* MATERIAL SHOWN:
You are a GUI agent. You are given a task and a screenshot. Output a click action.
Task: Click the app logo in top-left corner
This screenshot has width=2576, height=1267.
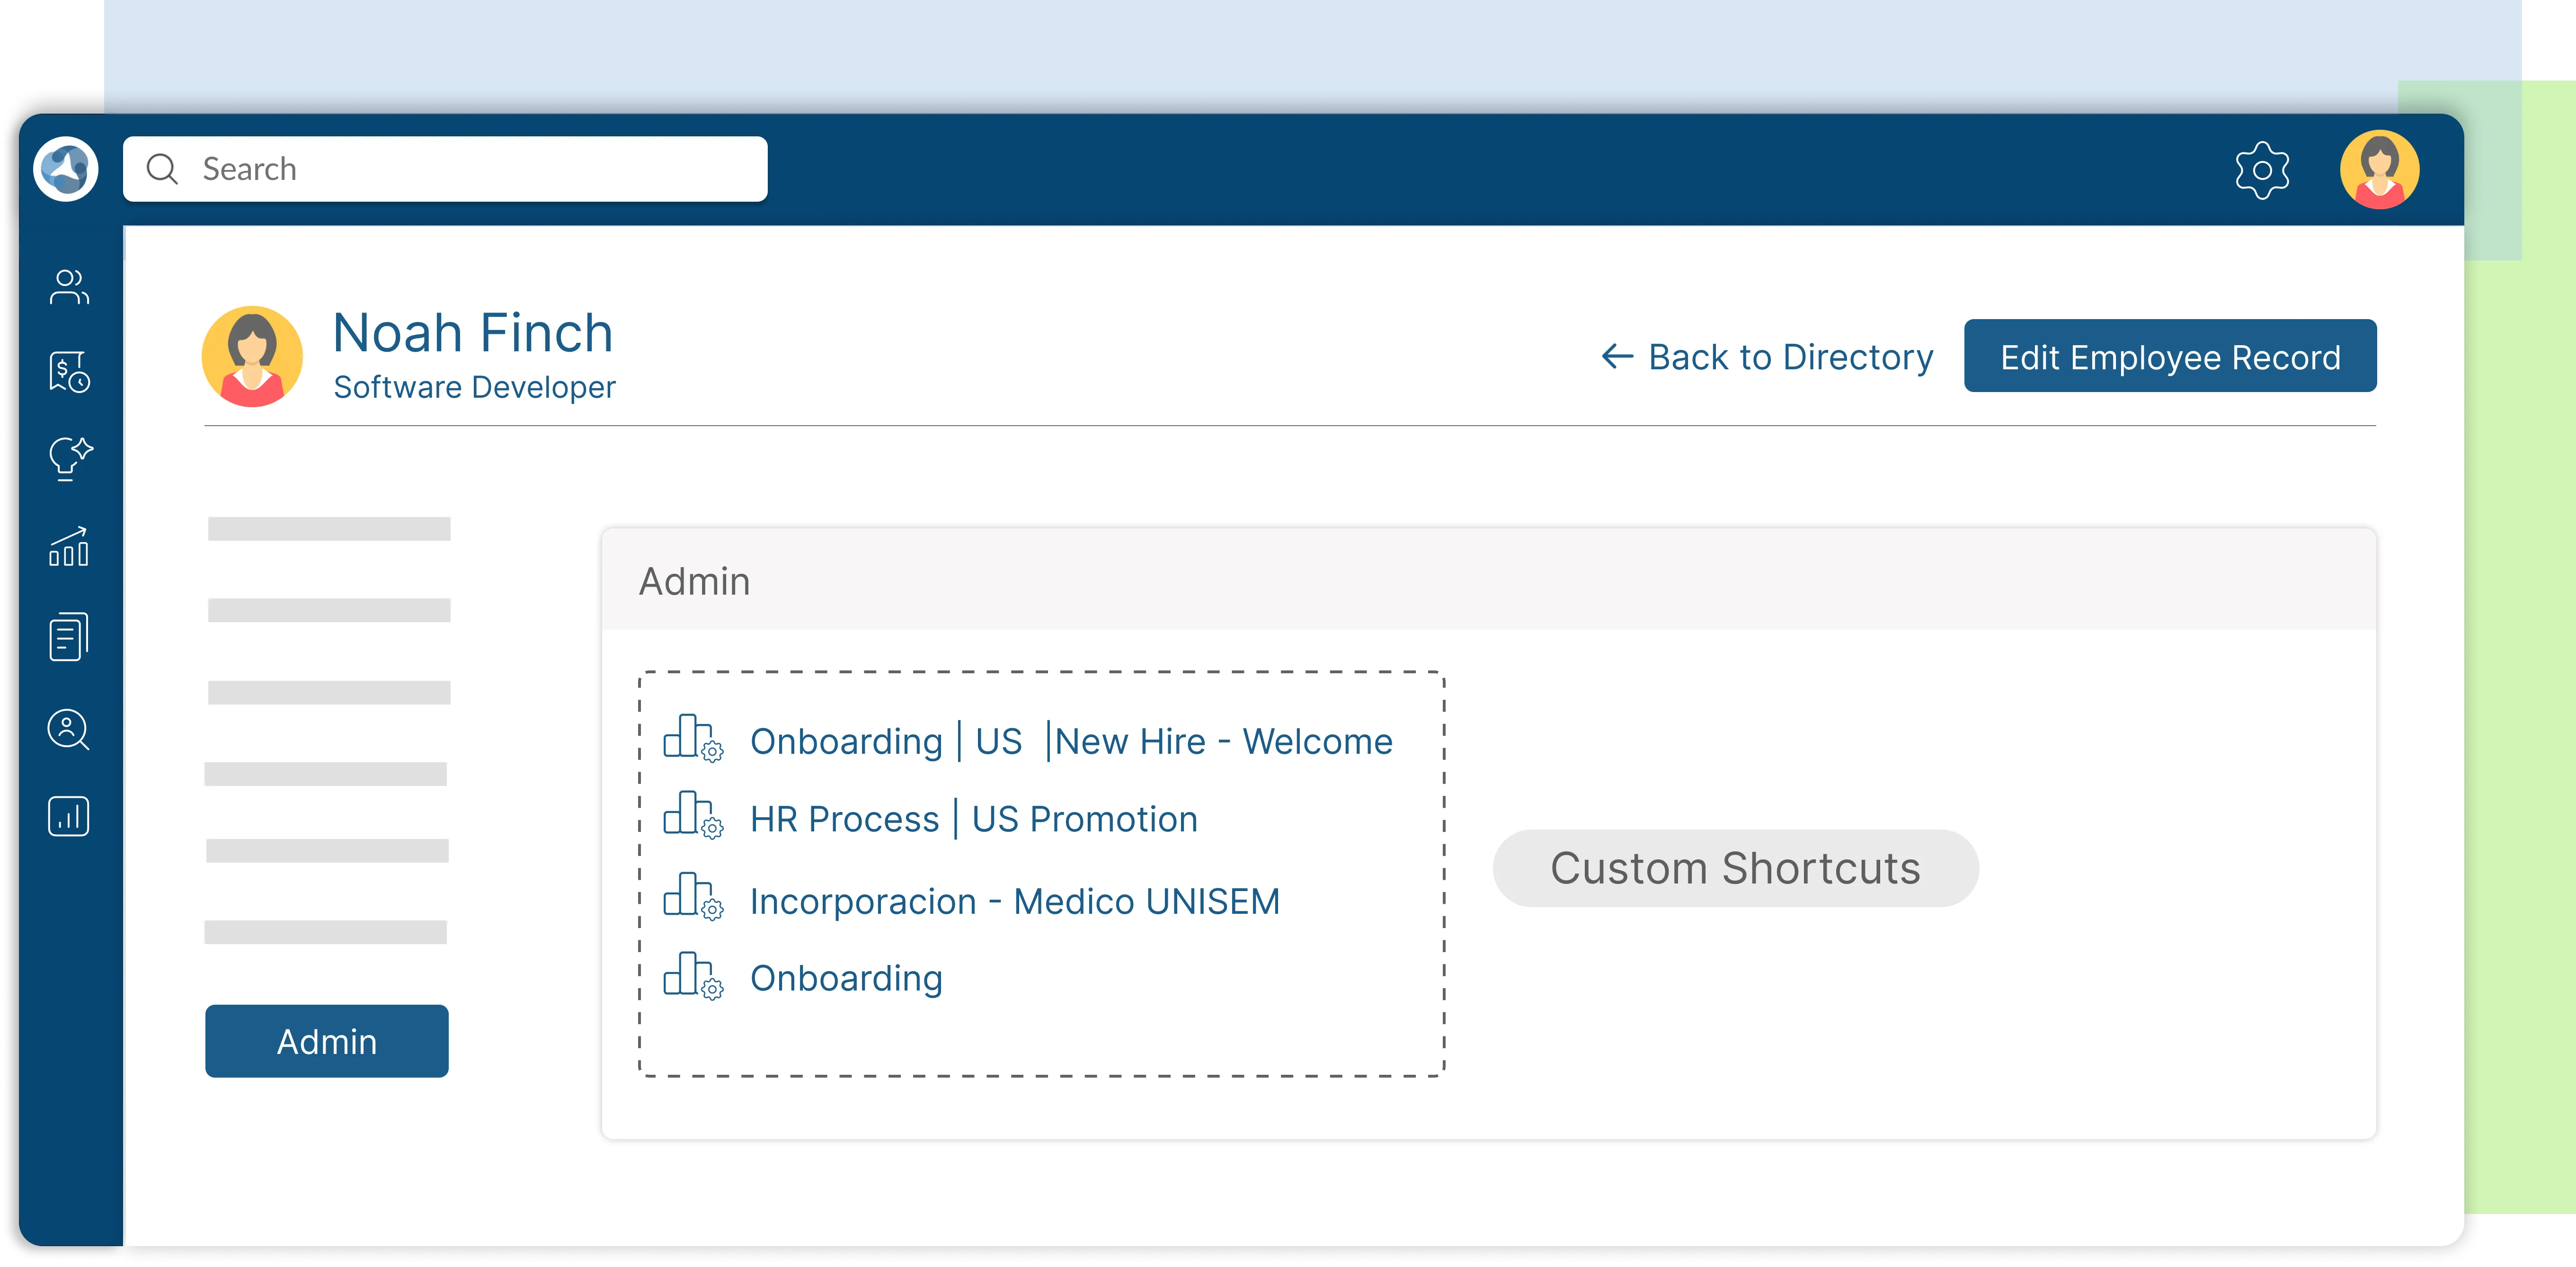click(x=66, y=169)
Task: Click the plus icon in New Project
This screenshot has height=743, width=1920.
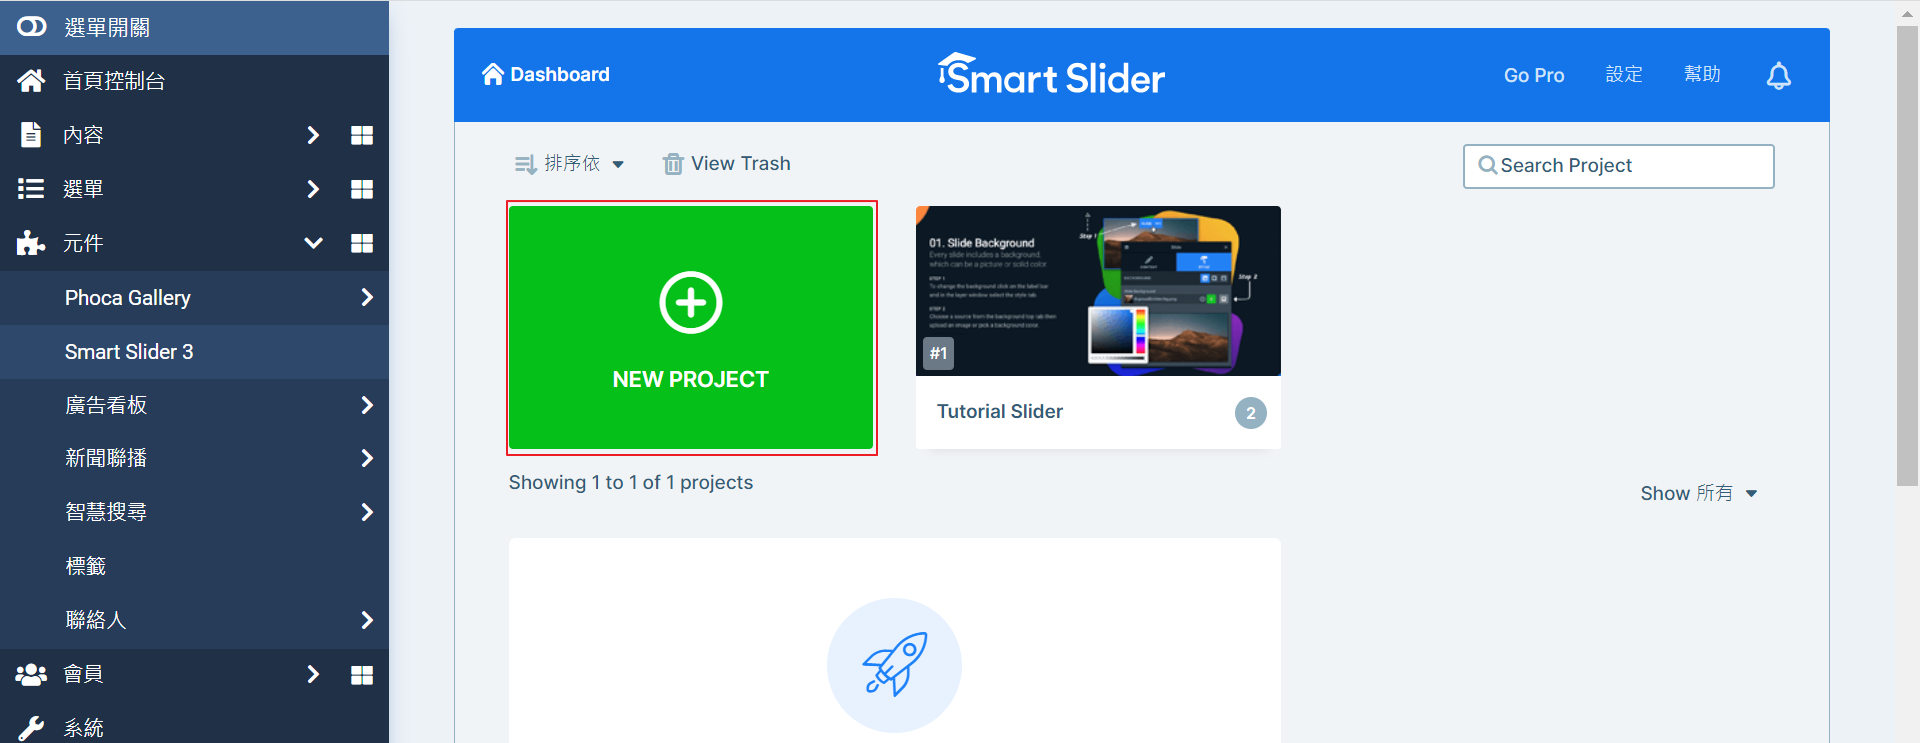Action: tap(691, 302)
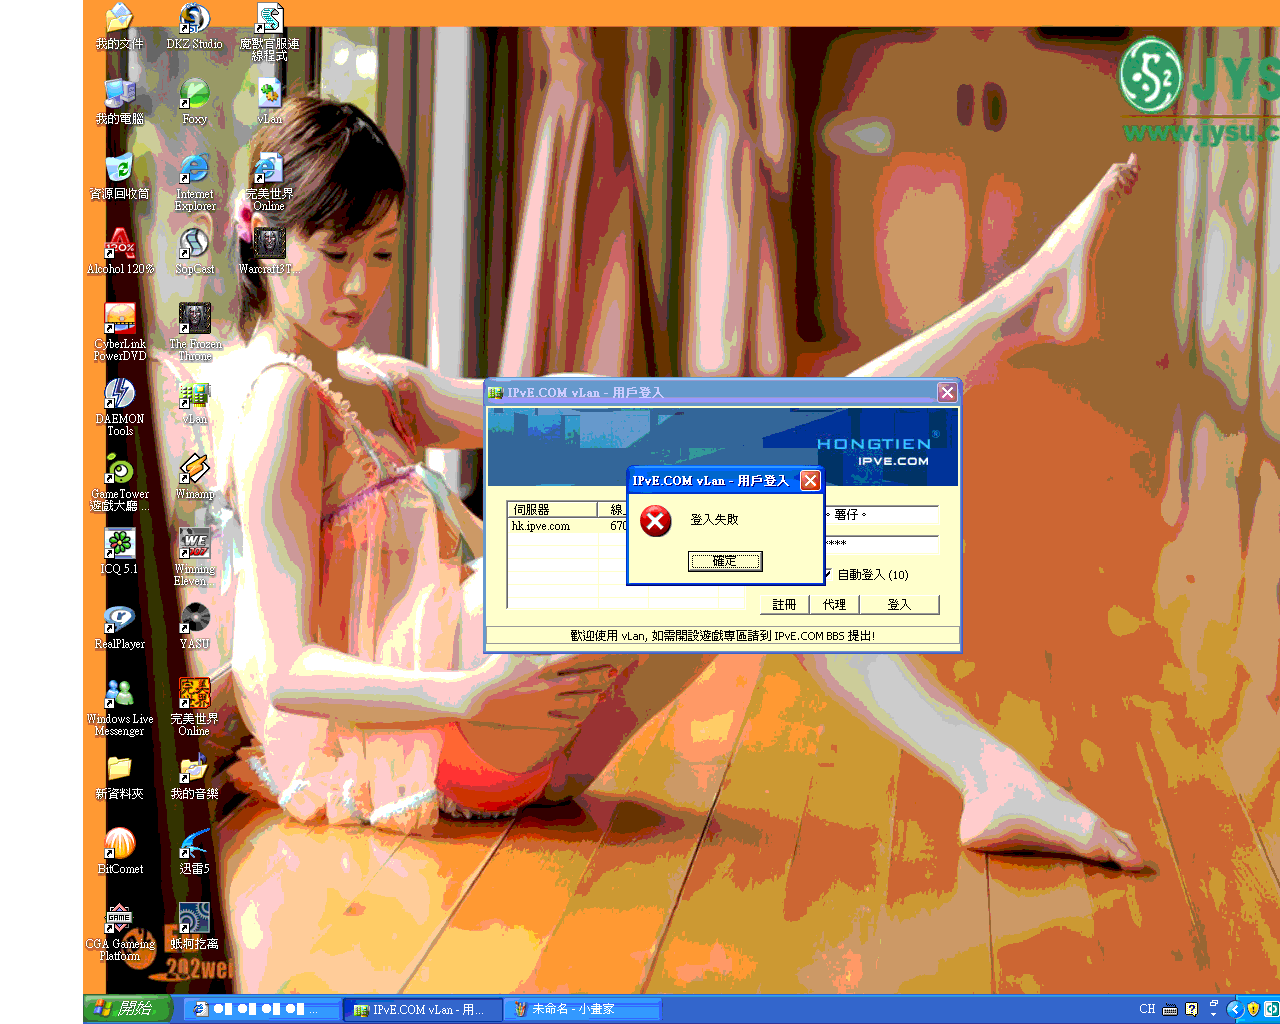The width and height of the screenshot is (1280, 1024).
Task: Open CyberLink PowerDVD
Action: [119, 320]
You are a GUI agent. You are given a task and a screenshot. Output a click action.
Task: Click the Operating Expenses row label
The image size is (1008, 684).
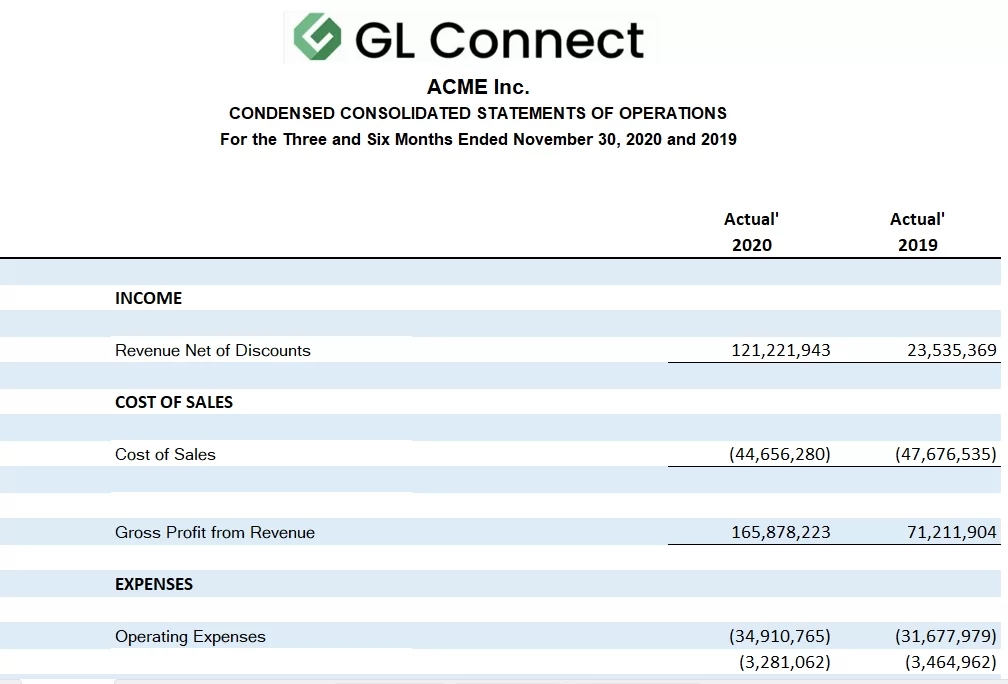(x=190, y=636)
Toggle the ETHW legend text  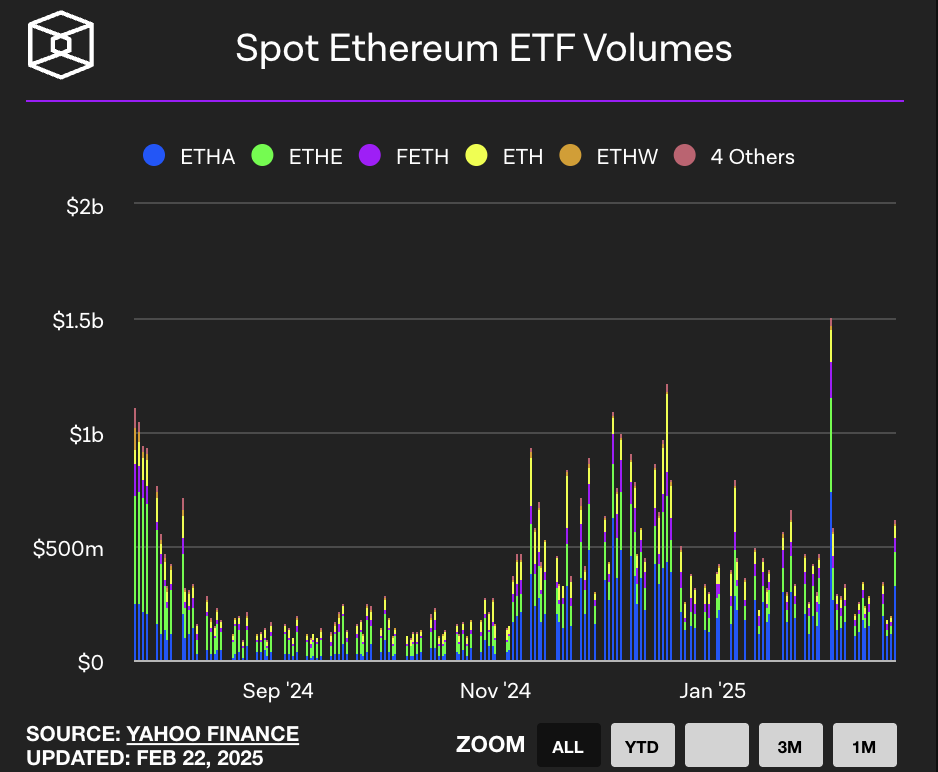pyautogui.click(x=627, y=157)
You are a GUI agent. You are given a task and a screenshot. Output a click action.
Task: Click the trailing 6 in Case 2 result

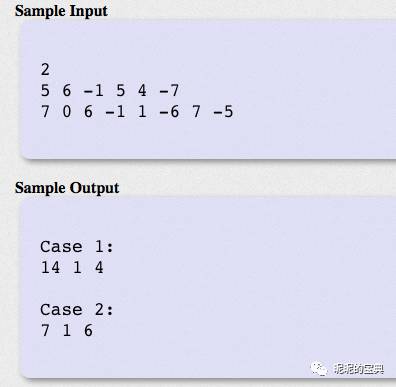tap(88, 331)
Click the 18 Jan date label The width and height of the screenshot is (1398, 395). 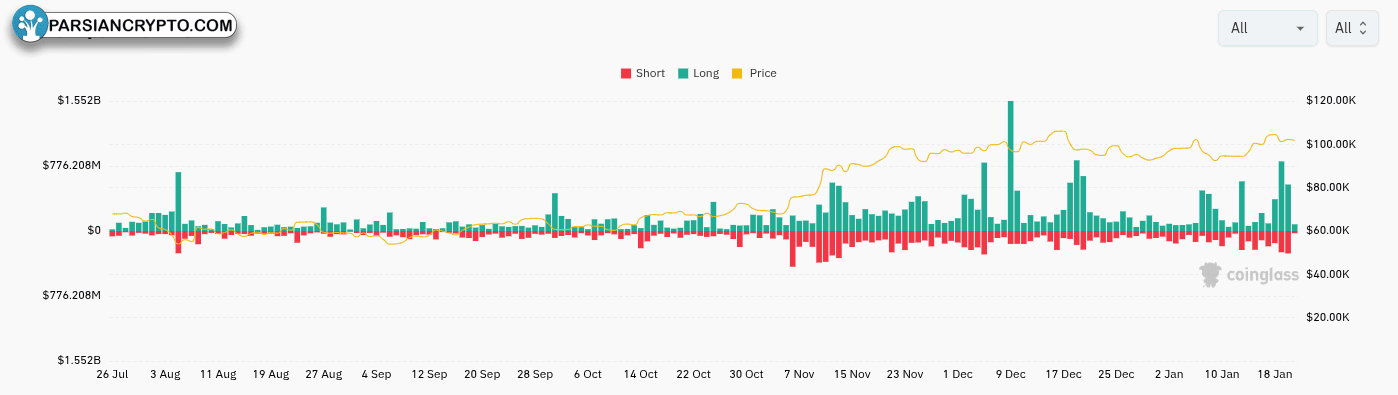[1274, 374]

* JOB:
Please gather every line in the items above that contains the word "This", copying each one out in full.

* ANSWER:
This screenshot has width=2576, height=1267.
This screenshot has height=743, width=1920.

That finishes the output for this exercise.